Tasks for this exercise:
1: Quote the stretch from "Leaders announced today" through "in the past." in the article on the Republican legislative committee plan.
2: Answer these questions from the article on the Republican legislative committee plan.
(a) From how many committees to how many is the Senate being cut?
(b) How many committees will the House have under the plan?
(c) Who is credited with the photo?
3: Carry on the article on the Republican legislative committee plan from its final sentence.

Document excerpt:
((

GOP legislative leaders’ organizational plan calls for fewer gavels, more transparency

New House Majority Leader Kurt Zellers outlined a new committee that's considerably simpler than the old DFL plan shown on the chart.
Photo by Mary Lahammer
New House Majority Leader Kurt Zellers outlined a new committee that’s considerably simpler than the old DFL plan shown on the chart.

The first step of the new Republican majority’s legislative plan was unveiled this afternoon. Basically, it comes down to this: fewer gavels.

Leaders announced today that the number of legislative committees will be cut from 25 to 16 in the Senate and from “38 to 40” committees to 24 in the House. The committees that have survived — in some cases, renamed — will be more closely aligned between the House and Senate than in the past.

“We campaigned on reform,” said new House Speaker Kurt Zellers in announcing the new alignment. “We must start with ourselves first.”

Two things become instantly clear from today’s announcement.

))

Material provided:
((

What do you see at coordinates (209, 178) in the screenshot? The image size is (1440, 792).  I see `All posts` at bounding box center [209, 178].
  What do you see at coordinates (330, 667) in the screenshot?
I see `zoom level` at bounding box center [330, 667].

))

Answers for this exercise:
1:
Leaders announced today that the number of legislative committees will be cut from 25 to 16 in the Senate and from “38 to 40” committees to 24 in the House. The committees that have survived — in some cases, renamed — will be more closely aligned between the House and Senate than in the past.

2:
(a) From 25 to 16.
(b) 24.
(c) Mary Lahammer.

3:
Much tidier flow chart
One, Republicans can create a much neater flow chart than DFLers. Zellers pointed to the old chart, shook his head and said, “To understand this, you had to understand math and geometry.” Indeed, the old chart was a mass of lines going hither and yon.

This new Republican flow chart, with fewer committees? Very tidy.

“We want to make government more user-friendly,” said the Senate’s new majority leader, Amy Koch.

Second, the new Republican leaders aren’t afraid to step on toes. The reduction, by slightly more than a third, of committees in the two chambers means fewer gavels to be passed out to fewer people desiring to head a committee.

Seante Majority Leader Amy Koch
Seante Majority Leader Amy Koch

Yes, some of those old committees were hopelessly obscure, but legislators can be a little on the egotistical side. It’s better to be the prince of an obscure committee than just another member of a committee with more clout.

Lobbyists filled the room for this unveiling of the new, more streamlined organizational map. Presumably, this new system changes their parts in the legislative drama as much as it changes the parts of legislators.

Under the old system, lobbyists were among the few people in the Capitol who had any idea where a bill was headed. Under the new system, however, they’ll be able to focus their persuasiveness on fewer, but more powerful, people.

Thissen praises streamlining, raises a concern
Paul Thissen, the new DFL House minority leader, pointed out the potential good and bad in the new system in a statement he released at the same time the Republicans were showing off their new design.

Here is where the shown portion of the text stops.